This autumn, I had the chance to visit the 56th Art Biennale in Venice. As a designer and art lover, this is the type of event that blows my mind and feed my inspiration for developing new ideas for carpets.
Every two years, the Art Biennale shows a big variety of artists and researchers from all around the world. The Venice Biennale is one of the most important contemporary art exhibitions showing, for the first time, works specifically created for the six-months–long event. It gives a global and prospective overview of what artists and creators are working on, in term of concepts, ideas, materials, technologies, colours… Pantone regularly shows some of these art works in their Pantone View colour planner books. As a regular user of these Pantone trend books, we noticed, in the latest one -Winter 2017-18- received last week in our burmatex® offices, some pictures of the gorgeous installation from Japanese artist Chiharu Shiota – The key in the hand.

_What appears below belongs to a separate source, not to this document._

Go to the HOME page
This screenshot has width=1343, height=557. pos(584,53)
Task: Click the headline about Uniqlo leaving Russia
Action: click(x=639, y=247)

The year without showing the Art Biennale (odd year number), the same concept applies for the Venice Architecture Biennale which I had been also lucky to visit in 2014! 2016 will be the year for it, and I have already decided to visit it!
A little bit more…
The two main venues in Venice are Giardini and Arsenale. Giardini has the historical Central Pavilion dated back to 1894, and 29 national pavilions built between 1907 (Belgium) and 2015 (Australia), and designed by architects such as Aalto, Hoffmann, Rietveld, Scarpa, Stirling…. The Arsenale is the largest pre-industrial production centre of the world, including a 50,000 sqm site restored in 1999.